Epic traffic jams. A burgeoning population. Beijing is known as one of the world’s most crowded cities, and over the last several years it’s gained an infamous reputation for its smog. Now, reports Reuters, the city has passed another pollution milestone: It’s issued its first-ever “red alert” for pollution.

The warning comes with suggestions that schools and businesses close, outdoor construction work cease and orders for certain types of vehicles to stay off the streets, Reuters reports.

The recommended measures and the warning itself are part of a color-based warning system  called the “Air Quality Index,” or AQI, that sorts air pollution into green (good), yellow (moderate), orange (unhealthy for sensitive groups), and a variety of shades of red representing unhealthy, very unhealthy, hazardous and beyond.

In the past, reports Bloomberg Business’s Christina Larson, Beijing has not declared red alerts due to political pressures to keep schools open and China’s public image squeaky clean.

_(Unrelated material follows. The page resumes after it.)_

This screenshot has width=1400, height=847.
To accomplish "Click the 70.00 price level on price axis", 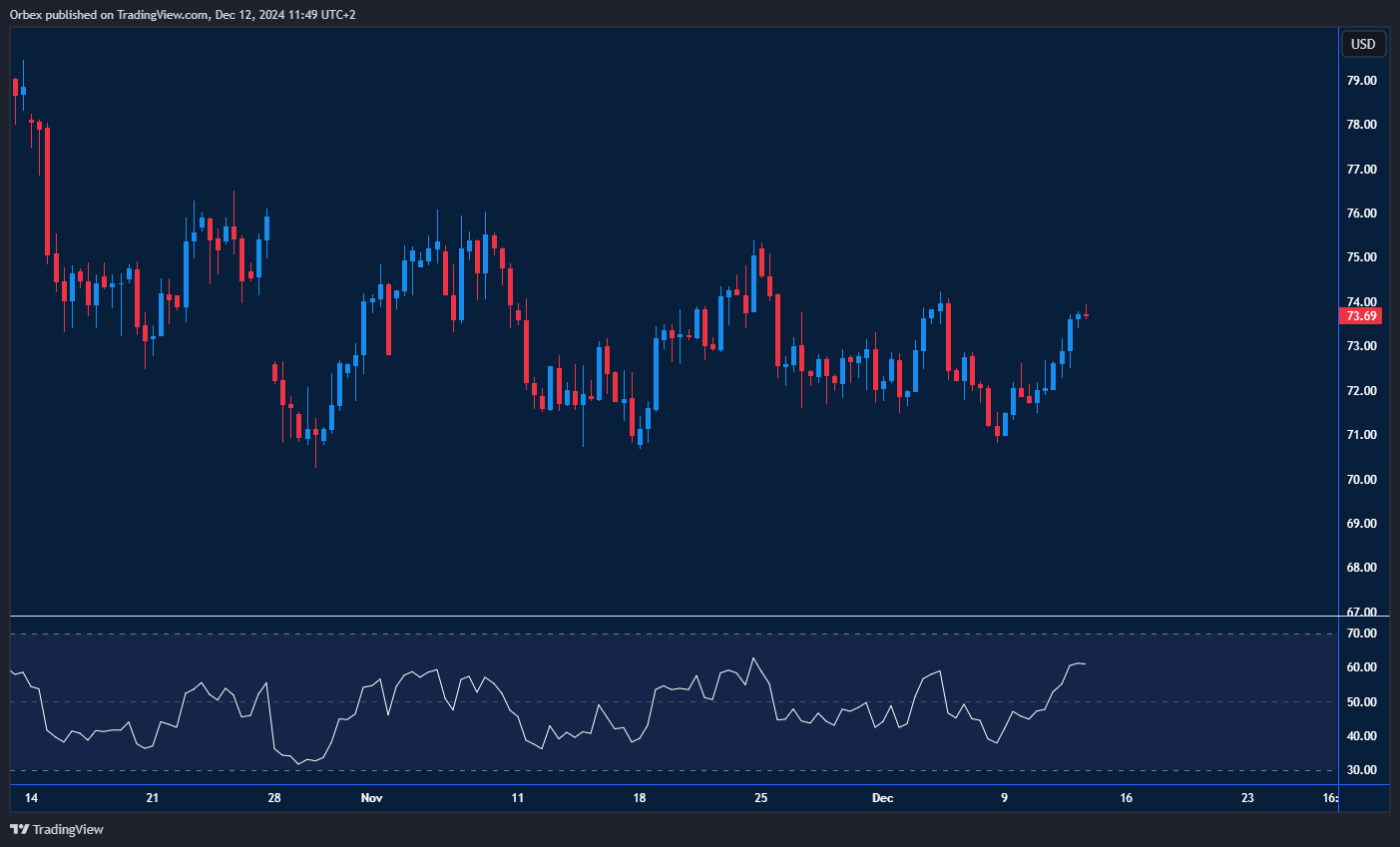I will pos(1361,480).
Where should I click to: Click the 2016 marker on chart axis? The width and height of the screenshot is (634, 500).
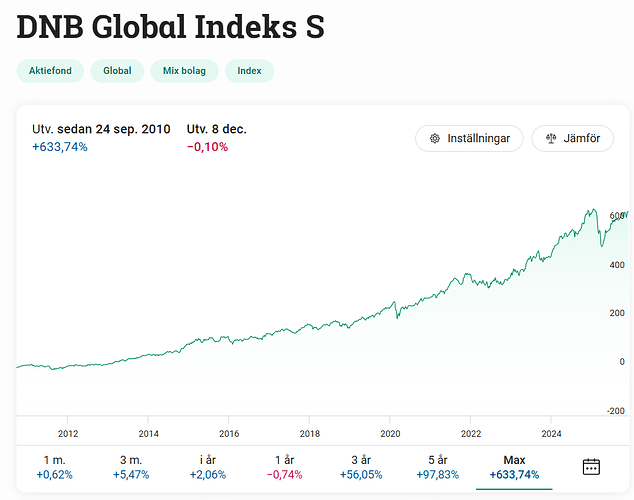pos(230,434)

Today’s warning comes after pollution levels spiked last week, reports Reuters. After the spike, citizens questioned the government’s failure to announce a red alert, but predictions of more than three consecutive days of the choking smog now seem to have prompted officials to issue the alert.

Though reports of foggy clouds of pollution may horrify residents of other cities, they have become a matter of course in Beijing. But that doesn’t mean that residents are resigned. The Guardian’s Tom Phillips reports that performance artist Wang Renzheng recently vacuumed up smog residue over the course of 100 days, then made the dust into a brick to represent the city’s pollution problem.

The Independent’s Lu-Hai Liang writes that Beijing’s residents are “waking up to the crisis of climate change,” pushing officials to make key climate change agreements during this week’s talks in Paris.

Perhaps the red alert could be a tipping point for residents of a city that’s so smoggy, its pollution can be viewed from space. For now, Beijing is probably best viewed from indoors.